THE RC Archbishop of Jos, in Nigeria, where Islamic militants have killed many hundreds - possibly thousands - of people in the past week, has called for the same "spirit" to be shown in his country as was displayed by the international community after the Paris attacks.

The Archbishop, the Most Revd Ignatius Kaigama, said that the international community needed to respond to the attacks by Boko Haram in the same manner as it had to the French attacks.

Speaking to the BBC, he said: "We need that spirit to be spread around. Not just when it [an attack] happens in Europe, but when it happens in Nigeria, in Niger, in Cameroon."

He said that "international resources" must be mobilised to "face or confront the people who bring such sadness to many families". He said that the latest attacks had shown that the Nigerian armed forces could not cope.

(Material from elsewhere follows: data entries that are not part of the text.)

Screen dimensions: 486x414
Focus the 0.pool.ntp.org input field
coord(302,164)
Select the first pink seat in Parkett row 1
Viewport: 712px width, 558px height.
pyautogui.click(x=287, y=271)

The RC Bishop of Sokoto, the Rt Revd Matthew Hassan Kukah, told the Financial Times this week: "We would have loved to see a situation when the Prime Minister of Britain had a sense of responsibility to mobilise the international community on our side. You get a feeling almost of betrayal."

He said that the French were more willing to leap to the aid of their former colonies than the British.

The World Council of Churches also issued a statement comparing the international response to the French atrocity and the conflict in Nigeria: "As much as the WCC joins in the international solidarity with the people of France in the aftermath of the recent attacks in and near Paris, we are deeply saddened that the tragic events in Nigeria have not attracted equivalent international concern and solidarity," the statement said.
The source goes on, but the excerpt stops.